Chayton returned, furnishing their requested beverages.
Reagan popped a couple bucks in the tip jar. “What’s going on tonight?” she asked.
“Entertainment night. Tourists and locals play music, tell jokes, karaoke, whatever they want to do onstage as long as it’s legal. Gets pretty crazy but it’s loads of fun.”
“Where’s Garret?” Naomi asked, as if she knew Reagan was dying to ask but wouldn’t.
He nodded behind them before turning to another customer.

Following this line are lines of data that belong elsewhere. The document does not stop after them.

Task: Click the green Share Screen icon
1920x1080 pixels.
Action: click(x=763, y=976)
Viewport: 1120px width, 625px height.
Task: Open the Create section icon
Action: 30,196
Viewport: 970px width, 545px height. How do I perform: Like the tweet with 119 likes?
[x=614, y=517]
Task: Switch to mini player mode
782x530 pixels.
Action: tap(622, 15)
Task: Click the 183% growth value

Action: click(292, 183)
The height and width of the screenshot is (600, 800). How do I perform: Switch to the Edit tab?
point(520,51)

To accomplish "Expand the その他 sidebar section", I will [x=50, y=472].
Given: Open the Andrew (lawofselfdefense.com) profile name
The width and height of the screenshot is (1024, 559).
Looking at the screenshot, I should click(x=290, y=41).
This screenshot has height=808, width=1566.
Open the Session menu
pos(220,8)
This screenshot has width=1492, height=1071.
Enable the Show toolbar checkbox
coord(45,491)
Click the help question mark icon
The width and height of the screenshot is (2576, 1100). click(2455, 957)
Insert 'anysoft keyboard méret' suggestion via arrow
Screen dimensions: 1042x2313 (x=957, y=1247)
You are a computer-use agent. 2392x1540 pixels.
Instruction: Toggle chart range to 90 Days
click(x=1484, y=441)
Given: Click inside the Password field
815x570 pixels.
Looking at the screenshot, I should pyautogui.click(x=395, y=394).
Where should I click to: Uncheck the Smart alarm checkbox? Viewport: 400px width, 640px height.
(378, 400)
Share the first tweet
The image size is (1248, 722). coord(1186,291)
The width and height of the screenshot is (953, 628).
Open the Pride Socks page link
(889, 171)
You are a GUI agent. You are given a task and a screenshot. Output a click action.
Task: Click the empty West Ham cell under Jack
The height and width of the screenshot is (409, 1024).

Reagan swiveled her chair to look. Garret stood on stage, a guitar strapped around his neck. The loud music overhead stilled and Garret sat on a chair in the middle of the stage. The lights dimmed.
Reagan swallowed. The pulse in her throat ached. A bright flash of panic seared her eyes. She blinked.
His hair, mussed to perfection, coasted across his forehead and curled at his neck. She resisted the urge to jump him, right there on stage. Her thoughts grew naughtier as she imagined the stage lights illuminating their bodies as they made love.
Reagan gripped Naomi’s hand. “Ohmigod. He sings.”
“That’s yet to be determined,” Naomi said.
“He’s a Greek God.”
“Yes, he is.”
“And I haven’t slept with him yet.”
Naomi coughed as her drink sputtered to her nose. Reagan slapped her back with the palm of her hand. Okay, not the best move if her friend had been choking, but whatever.
“Yet?” Naomi asked.
“I should live a little dangerously, right? I can’t help that the first guy I see is fine, intelligent, and sings. Remember, I’m being wild? Leaving my safe little past behind?”
“Okay, so you’re ready to make the first move?”
“Give me a few more of these,” Reagan said as she held up her drink, “and I will.”